▶ _PROBLEMA BREVE A_
Ripeti fedelmente tutte le righe dei materiali dell'esercizio, cioè quelle poste dopo l'intervento al convegno di Chianciano, omettendo le immagini.

Convegno a Chianciano

 Convegno a Chianciano

Pluralismo finanziario o pensiero unico Banche popolari e territori, un legame vincente. Quale futuro?

Intervento Sen. Eufemi FESTA UDC

Chianciano Terme 14 settembre 2007

Un ringraziamento sentito a tutti i partecipanti e a quanti hanno accolto il nostro invito.

E veniamo ai punti nodali, visto che c’è una riforma in corso in esame al Senato e il rappresentante del Governo nei giorni scorsi ha manifestato grande fiducia nei confronti del varo della riforma.

Perché abbiamo voluto quest’incontro?

Abbiamo voluto questo incontro per fare il punto dopo le vaste trasformazioni del settore finanziario:

  1. con crescita dimensionale che ha portato a:
  • 3 grandi gruppi nazionali sono popolari
  • 25% raccolta
  • 26% sportelli
  1. presenze a maglia fitta:
  • 83% del network è fuori dalle grandi città (45% altri – sostegno alle PMI e famiglie)
  • 72% erogazioni al sistema produttivo (45% altri)
  1. reimpiego del risparmio locale
  2. ruolo nel Mezzogiorno dopo il crollo delle Banche meridionali e delle Casse di Risparmio.

Perché un partito come il nostro ha posto con forza l’esigenza di riflettere sul processo di consolidamento finanziario dopo la grande fase di M&A degli anni scorsi e davanti a scelte che sono di fronte a noi.

Anche in tempi recenti sulla stampa agostana sono prevalsi facili schematismi, contrapponendo riformatori a conservatori.

Respingiamo questa facile semplificazione con una visione antagonista.

Un partito che affonda le radici nella dottrina sociale cristiana non ha paura delle riforme.

Ha semmai timore e preoccupazione degli effetti negativi di scelte che possano pregiudicare quanto di positivo è stato realizzato nel corso di decenni.

Non ci piacciono le operazioni a tavolino che potrebbero avere conseguenze devastanti per il sistema delle popolari, che hanno saputo stare sul mercato migliorando le performance con vitalità e capacità, nonostante integrazione e globalizzazione recenti, con rischiosità più bassa e sconfinamenti inferiori rispetto alle S.p.a., perché hanno migliorato le condizioni di crescita del Mezzogiorno.

▶ _PROBLEMA BREVE B_
Riproduci alla lettera il passo dell'intervento al convegno di Chianciano da "Pluralismo finanziario o" a "abbiamo voluto quest’incontro?".

▶ _MATERIALI DELL'ESERCIZIO_
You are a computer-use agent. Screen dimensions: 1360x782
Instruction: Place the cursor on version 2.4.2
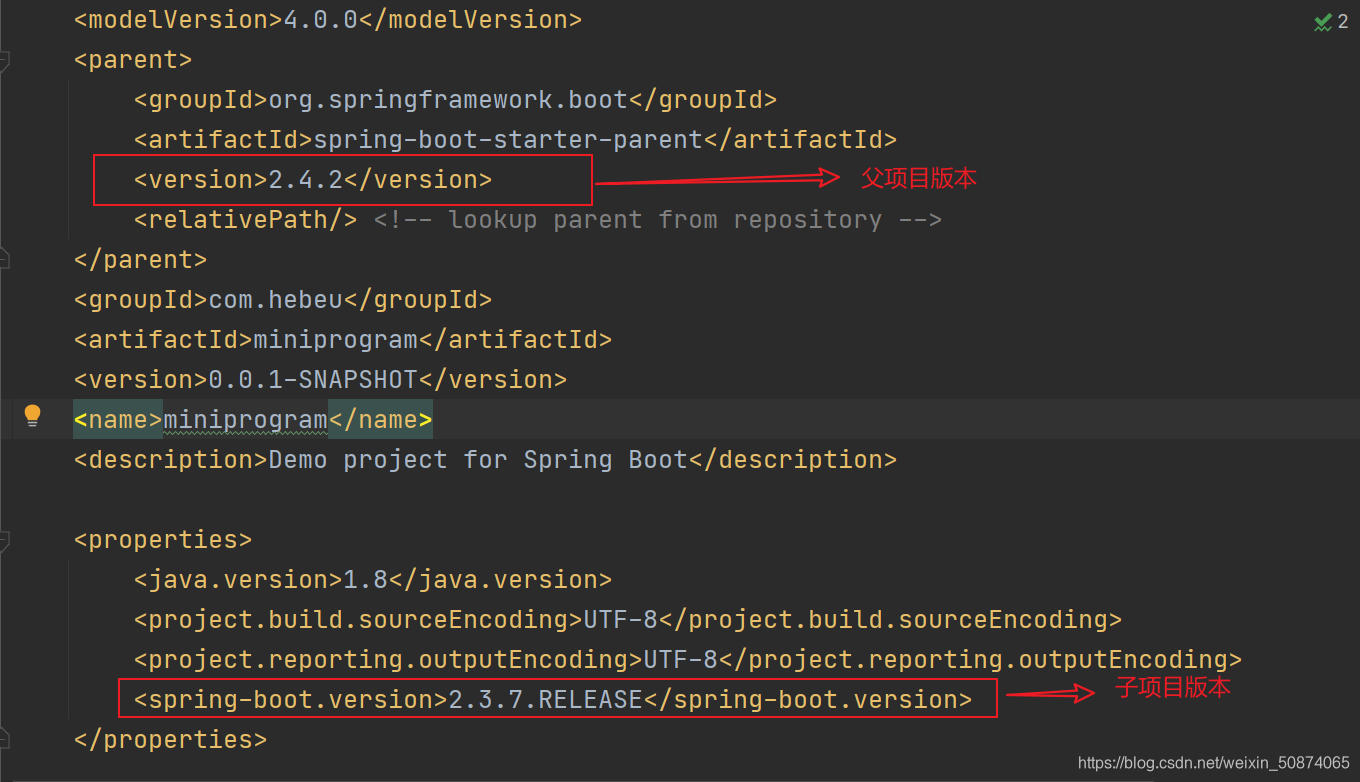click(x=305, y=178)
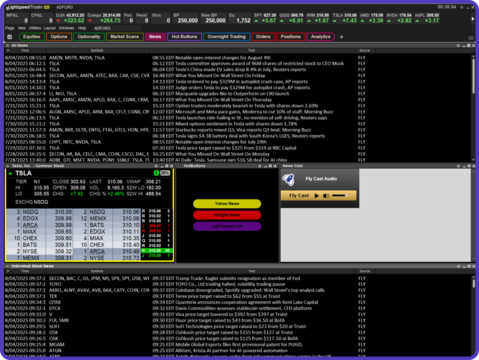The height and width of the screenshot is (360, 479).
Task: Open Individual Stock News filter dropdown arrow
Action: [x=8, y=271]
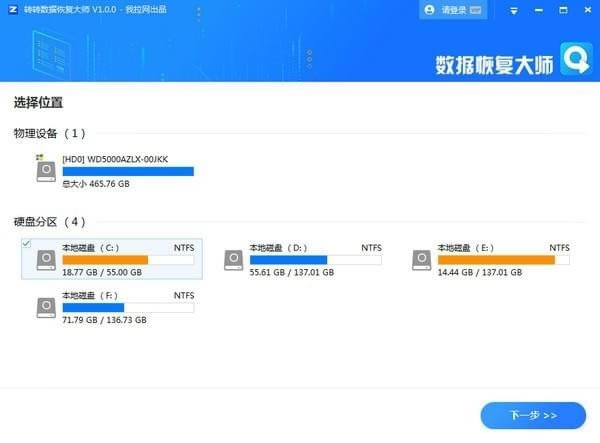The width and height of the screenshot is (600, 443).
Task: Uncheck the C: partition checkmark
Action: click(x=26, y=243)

▶ _RISPOSTA COMPLETA A_
You are a computer-use agent. Screen dimensions: 1360x782
Instruction: Place the cursor on version 2.4.2
click(x=305, y=178)
The height and width of the screenshot is (360, 479).
Task: Open Individual Stock News filter dropdown arrow
Action: [x=8, y=271]
The width and height of the screenshot is (600, 443).
Task: Uncheck the C: partition checkmark
Action: click(x=26, y=243)

▶ _RISPOSTA COMPLETA B_
Pluralismo finanziario o pensiero unico Banche popolari e territori, un legame vincente. Quale futuro?

Intervento Sen. Eufemi FESTA UDC

Chianciano Terme 14 settembre 2007

Un ringraziamento sentito a tutti i partecipanti e a quanti hanno accolto il nostro invito.

E veniamo ai punti nodali, visto che c’è una riforma in corso in esame al Senato e il rappresentante del Governo nei giorni scorsi ha manifestato grande fiducia nei confronti del varo della riforma.

Perché abbiamo voluto quest’incontro?